Expliquez-nous : le blasphème

Expliquez-nous par Gilbert Chevalier mercredi 14 janvier 2015
écouter l’émission disponible jusqu'au 09/10/2017
Charlie Hebdo du 14 janvier lu dans le métro parisien
Charlie Hebdo du 14 janvier lu dans le métro parisien © Sipapress

D'après la définition du Petit Larousse un mot, une expression, un dessin, pourquoi pas un geste : tout ce qui insulte le caractère sacré d'une religion est un blasphème. Le délit de blasphème a disparu du droit français depuis 188. Excepté en Alsace-Moselle mais le texte n'est jamais utilisé.

À peu près toutes les religions sont concernées. Dans l'Islam le mot n'existe pas en tant que tel. On emploie plutôt le terme d'apostasie qui signifie abandonner la religion.

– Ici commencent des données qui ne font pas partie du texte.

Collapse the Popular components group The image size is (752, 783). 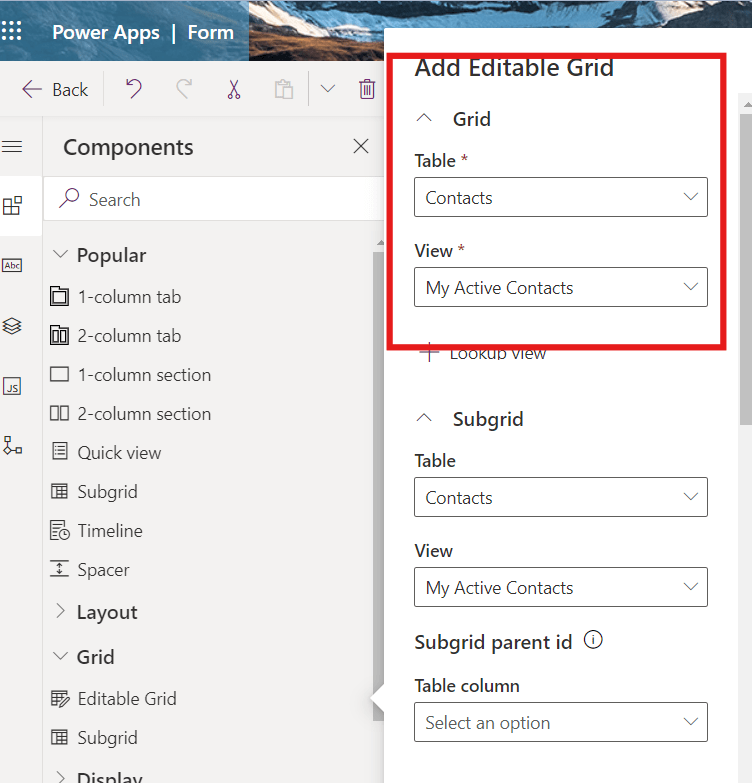click(x=60, y=255)
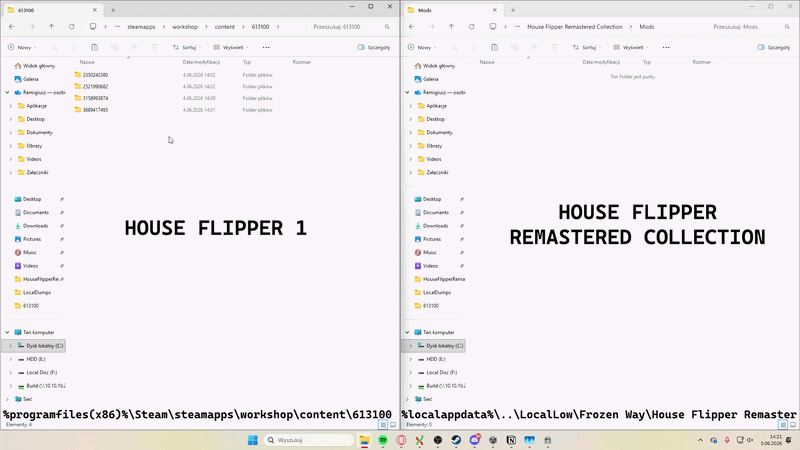Open Steam from the taskbar
The height and width of the screenshot is (450, 800).
point(456,440)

Critiquer ou insulter Dieu pour un musulman c'est evidement abandonner la religion. Si l'attaque vient d'un non musulman,  il sagit d'une insulte à l'ensemble de la communauté. Mais en gros, la notion reste a peu près la même.

Reste à savoir concrètement ce qui est blasphématoire

Et la on entre forcément dans l'interprétation difficilement codifiable. On est plus ou moins tolérant selon ses pratiques religieuses. Et toutes les religions ont des débats la dessus. L'Islam y compris. Ce matin l'Iran a condamné le "geste insultant" de Charlie Hebdo et sa couverture représentant le prophète Mahomet, estimant que ce dessin "porte atteinte aux sentiments des musulmans". L'abus de la liberté d'expression actuellement en Occident n'est pas acceptable, a affirmé le porte-parole de la diplomatie  iranienne. En France le délit de blasphème n'existe pas dans la loi.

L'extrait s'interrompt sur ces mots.